Мне достаются модные журналы, целая пачка. Среди них есть совсем свежие, есть порядком зачитанные, а есть и такие засаленные, что на них можно жарить оладьи. Вместе они открывают мне новый, непознанный мир. Всю свою жизнь я провела в черно-белом, строго-сером обществе сестер и воспитанниц. Теперь же… На страницах журналов платья известных мастеров демонстрируют добровольные манекенщицы – актрисы, светские львицы, знаменитые красавицы, дамы полусвета, скандально известные куртизанки. Я почти забываю, что всего лишь хотела узнать, как выглядят и шьются модные дамские платья. Жадно рассматриваю женщин на фотографиях – у них гладкие фарфоровые лица, огромные глаза с таинственными тенями, крошечные губки бантиком. А какие пышные волосы! Какие тонкие талии! Но отчего у них так выпячена грудь, отчего почти непристойно оттопырены зады, так что вся фигура изгибается буквой S? Ах, так это же платья! Узкий силуэт, подчеркивающий и увеличивающий естественные изгибы фигуры, создает эффект выпяченной голубиной груди и делает фигуру подчеркнуто выпуклой сзади. Для такой фигуры необходим «корсет здоровья», который рекомендуют все доктора – рекламные объявления корсетных фирм печатаются тут же. Якобы корсет этой современной формы должен снимать давление с области диафрагмы, следуя естественным изгибам женской фигуры… Юбки в форме колокола каскадом ниспадают от узких бедер к полу. Обратите внимание: юбки в этом сезоне носят еще короче, позаботьтесь о своей обуви!

Ткани струящиеся, романтичные: шелковый шифон, крепдешин, муслин и тюль. Цвета светлые, пастельные, настраивающие на мечтательный лад. Пышная отделка из лент, оборок, рюшей, перьев, вышивки и особенно кружева. Ювелирные украшения от Шомэ и Фаберже красивой женщине просто необходимы! Универсальные магазины «Приятная прогулка», «Весна», «Дамское счастье» предлагают готовую одежду на любой вкус тем, кто не в состоянии воспользоваться услугами кутюрье. Кутюрье? Кто это?

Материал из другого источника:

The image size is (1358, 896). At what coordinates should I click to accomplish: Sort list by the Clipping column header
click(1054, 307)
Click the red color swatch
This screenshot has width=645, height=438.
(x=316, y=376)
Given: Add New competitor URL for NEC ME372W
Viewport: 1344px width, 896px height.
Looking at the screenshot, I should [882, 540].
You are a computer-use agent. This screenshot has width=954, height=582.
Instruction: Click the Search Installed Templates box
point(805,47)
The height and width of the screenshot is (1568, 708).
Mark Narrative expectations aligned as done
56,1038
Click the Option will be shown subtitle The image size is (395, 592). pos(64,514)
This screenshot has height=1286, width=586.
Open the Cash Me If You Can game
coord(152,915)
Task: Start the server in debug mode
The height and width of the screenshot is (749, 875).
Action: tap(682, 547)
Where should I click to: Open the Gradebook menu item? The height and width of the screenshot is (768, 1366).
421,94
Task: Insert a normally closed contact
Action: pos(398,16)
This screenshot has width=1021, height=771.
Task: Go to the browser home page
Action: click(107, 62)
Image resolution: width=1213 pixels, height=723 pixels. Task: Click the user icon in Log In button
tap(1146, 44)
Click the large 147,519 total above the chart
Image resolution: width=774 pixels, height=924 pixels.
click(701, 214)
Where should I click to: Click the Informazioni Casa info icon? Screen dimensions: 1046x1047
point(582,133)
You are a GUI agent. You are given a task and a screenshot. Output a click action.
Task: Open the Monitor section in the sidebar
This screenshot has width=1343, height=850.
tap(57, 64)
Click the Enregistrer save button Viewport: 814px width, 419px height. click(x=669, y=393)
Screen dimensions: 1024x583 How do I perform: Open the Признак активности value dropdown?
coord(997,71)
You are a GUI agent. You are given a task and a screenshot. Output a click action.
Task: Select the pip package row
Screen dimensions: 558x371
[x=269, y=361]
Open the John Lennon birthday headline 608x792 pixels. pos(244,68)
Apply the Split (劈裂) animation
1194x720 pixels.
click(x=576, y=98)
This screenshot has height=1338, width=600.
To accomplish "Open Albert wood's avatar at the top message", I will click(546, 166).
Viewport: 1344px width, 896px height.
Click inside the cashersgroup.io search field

Огненными буквами, как «мене, текел, фарес» Валтасара, написаны их имена, священные для любой модницы. Отец высокой моды, великий Чарльз Фредерик Уорт, создающий туалеты для королев и герцогинь. Жак Дусе – какие невесомые, полупрозрачные ткани! «Эти тонкие, как паутинка, платья напоминают Ватто» и «не обнажают, а лишь приоткрывают женскую красоту». Дусе придумывает наряды для актрис: фотографии Сары Бернар, Сесиль Сорель, Габриэль-Шарлотты Режан также печатаются в журналах, и я с открытым ртом рассматриваю этих необыкновенных, храбрых и экстравагантных женщин. Актрисы! Необыкновенные создания! Я смутно догадывалась, что эти дамы показывают зрителям, как привлекательно выглядят их тела в роскошных платьях. Ах, смелый экспериментатор Поль Пуаре жаждет переодеть французских красавиц в костюмы восточных наложниц и японских гейш: яркие узоры тканей, золотое шитье, тюрбаны, шаровары, кимоно… Таинственный Мариано Фортуни творит узкие, длинные, струящиеся платья с плиссировкой, они называются «дельфосы» и переливаются оттенками лунного света или морской воды. Свой способ окраски тканей он держит в глубочайшем секрете. Из Мексики ему везут кошениль, из Бретони – охру, с непостижимого Востока – индиго. Дельфосы носят Айседора Дункан, Элеонора Дузе, экстравагантная маркиза Казати, Клео де Мерод, Эмильена д’Алансон…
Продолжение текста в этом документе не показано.